Did you take the readings at the same location.

Oh, and your welcome.....


----------



## lthomps222 (Mar 16, 2008)

I took the readings because I lost power in certain locations of my house last night. Yes, I took the reading in the same location.


----------



## bwinters12 (Jan 23, 2008)

IF you are taking the readings on the main service WIRE then the breaker being on or off should not effect your readings. If you took the first readings from the wire and the second reading you took was off the bus bars then it sounds like the main is bad.


----------



## J. V. (Jun 1, 2007)

With the breaker turned off you should read around 120 volts from the conductor lug to ground on each leg on the line side. You should read around 240 across both lugs. With the breaker turned to the on position you should read the same as what you read on the line side. 
Bad breakers sometimes cannot be determined by checking the voltage. A current check should be performed and both values should be very close.


----------



## Speedy Petey (Feb 1, 2004)

You say you took these reading on the INPUT side of the main? 
Then turned it back on and took the same readings?
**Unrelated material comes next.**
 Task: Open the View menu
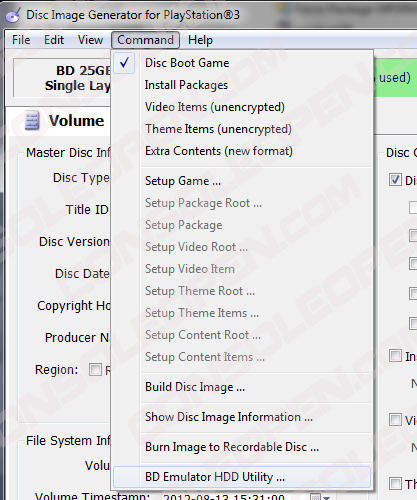tap(90, 40)
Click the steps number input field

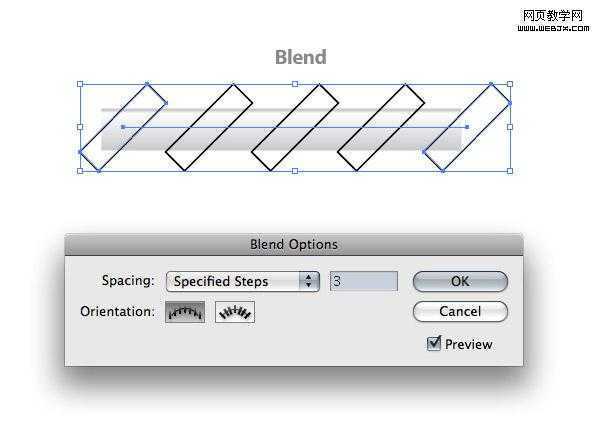364,281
HOW can this be a bad main then???? You are getting bad readings on the LINE side, NOT the load side. 
Without a load you can get a false positive reading. As soon as a load is placed on the line the fault is exposed.
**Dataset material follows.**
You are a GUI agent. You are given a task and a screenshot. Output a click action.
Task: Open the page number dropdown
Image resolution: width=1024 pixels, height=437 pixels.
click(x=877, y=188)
You have a problem outside the house. Call the POCO or an electrician and have them check the connections at your house, on the pole and in the meter pan. 
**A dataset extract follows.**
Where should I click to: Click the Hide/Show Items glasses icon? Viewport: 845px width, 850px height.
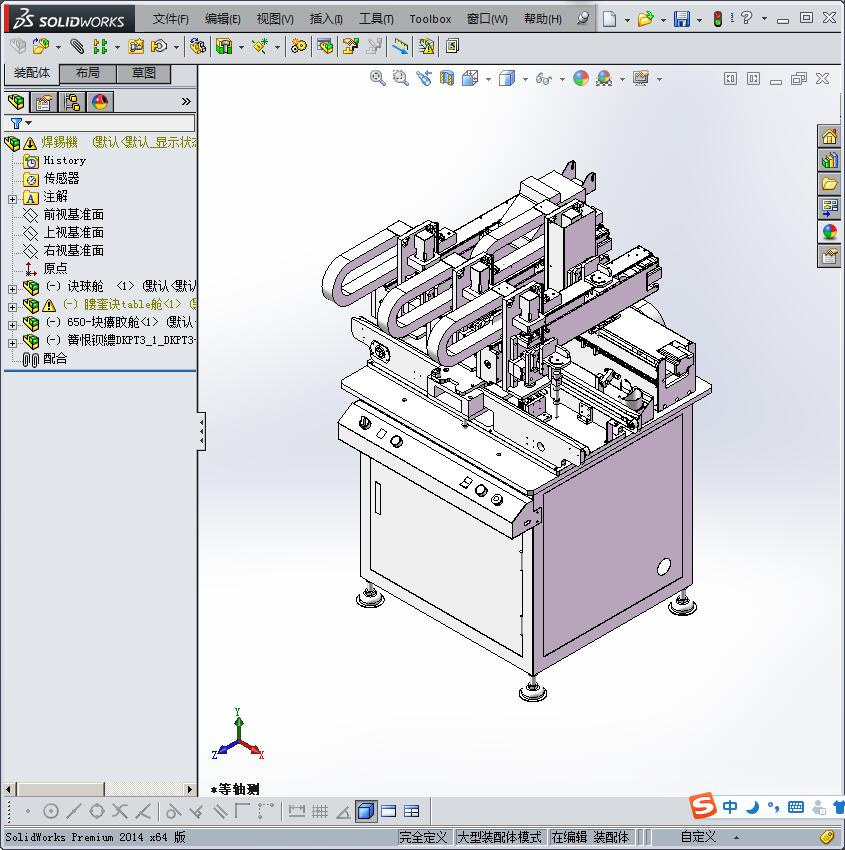pyautogui.click(x=542, y=78)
THIS IS NOT a main breaker problem.


----------



## bwinters12 (Jan 23, 2008)

Speedy Petey said:


> You say you took these reading on the INPUT side of the main?
> Then turned it back on and took the same readings?
> 
> HOW can this be a bad main then???? You are getting bad readings on the LINE side, NOT the load side.
> ...



I have never experienced this before. Just curious as to what would cause the false positive by adding a load


----------



## J. V. (Jun 1, 2007)

bwinters12 said:


> I have never experienced this before. Just curious as to what would cause the false positive by adding a load


CURRENT FLOW!!!!!!!!!


----------



## bwinters12 (Jan 23, 2008)

Thats a very detailed answer. How would current flow explain a reading of 120 volts on a feed that has no voltage.


----------



## 220/221 (Oct 9, 2007)

You have to read voltage BETWEEN the legs.

The 120 on the dead leg is being beckfed from the live leg via a 240V circuit or multi wire branch circuit.



ALWAYS test phase to phase.


----------



## bwinters12 (Jan 23, 2008)

220/221 said:


> You have to read voltage BETWEEN the legs.
> 
> The 120 on the dead leg is being beckfed from the live leg via a 240V circuit or multi wire branch circuit.
> 
> ...


He stated he shut the main off and read 120 on both legs so it could not be back fed through the 240 v circuits cause they are not getting any power


----------



## Speedy Petey (Feb 1, 2004)

There is no current flow on the legs when the main is off. With the main on the current flows on the one good leg and the open leg is exposed since current is trying flow on it but cant.


----------



## 220/221 (Oct 9, 2007)

> He stated he shut the main off and read 120 on both legs so it could not be back fed through the 240 v circuits cause they are not getting any power


 
Since he is a newbie I assumed that he didn't necessarily describe things correctly. They tend to mix up the whole in/out thing.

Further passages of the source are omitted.